Julia wrapper around the CXSparse library from SuiteSparse — the lightweight, textbook-style sparse direct solvers from Tim Davis's Direct Methods for Sparse Linear Systems (CSparse), extended to support ComplexF64 values and both 32- and 64-bit indices.
CXSparse is the QR / LU / Cholesky counterpart to KLU's design philosophy: a small symbolic phase, very little per-call overhead, well-suited to small-to-medium sparse problems (n up to a few thousand). It complements the multifrontal solvers (UMFPACK, SPQR, CHOLMOD) which pay a heavier symbolic tax in exchange for BLAS-3 speedups on larger fronts.

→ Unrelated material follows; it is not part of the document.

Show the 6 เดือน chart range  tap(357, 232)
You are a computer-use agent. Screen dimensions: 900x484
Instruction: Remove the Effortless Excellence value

This package wraps the three direct factorizations CXSparse provides — cs_qr, cs_lu, and cs_chol — and exposes a Julian \ / ldiv! API on top.
-
cs_qr— QR factorization (square or overdeterminedm ≥ n) -
cs_lu— LU factorization (square) -
cs_cholesky— Cholesky factorization (square symmetric/Hermitian positive definite) - All four CXSparse element/index combinations:
Float64/ComplexF64×Int32/Int64 -
LinearAlgebra.ldiv!and\on every factorization type - Finalizer-managed C-side memory (no manual
cs_*_sfree/cs_*_nfreecalls)
using CXSparse, SparseArrays, LinearAlgebra
A = sparse([2.0 1.0 0.0;
1.0 3.0 1.0;
0.0 1.0 2.0])
b = [1.0, 2.0, 3.0]
# QR factorization (square or overdetermined m ≥ n):
F = cs_qr(A)
x = F \ b
# or in-place into a preallocated buffer:
x_pre = zeros(3)
ldiv!(x_pre, F, b)
# LU factorization (square):
G = cs_lu(A)
y = G \ b
# Cholesky factorization (square symmetric/Hermitian positive definite —
# only the upper triangle of A is read):
H = cs_cholesky(A)
z = H \ bThe factorization objects (CSQR, CSLU, CSCholesky) own all C-side memory and free it via a finalizer; you can also call finalize(F) explicitly to release it eagerly.
| element type | index type | CXSparse name |
|---|---|---|
Float64 |
Int32 |
cs_di_* |
Float64 |
Int64 |
cs_dl_* |
ComplexF64 |
Int32 |
cs_ci_* |
ComplexF64 |
Int64 |
cs_cl_* |
CXSparse does not ship Float32 variants — cs_si_* / cs_sl_* don't exist upstream. For complex inputs, cs_cholesky computes the Hermitian factorization (L * L' = A, where A = A').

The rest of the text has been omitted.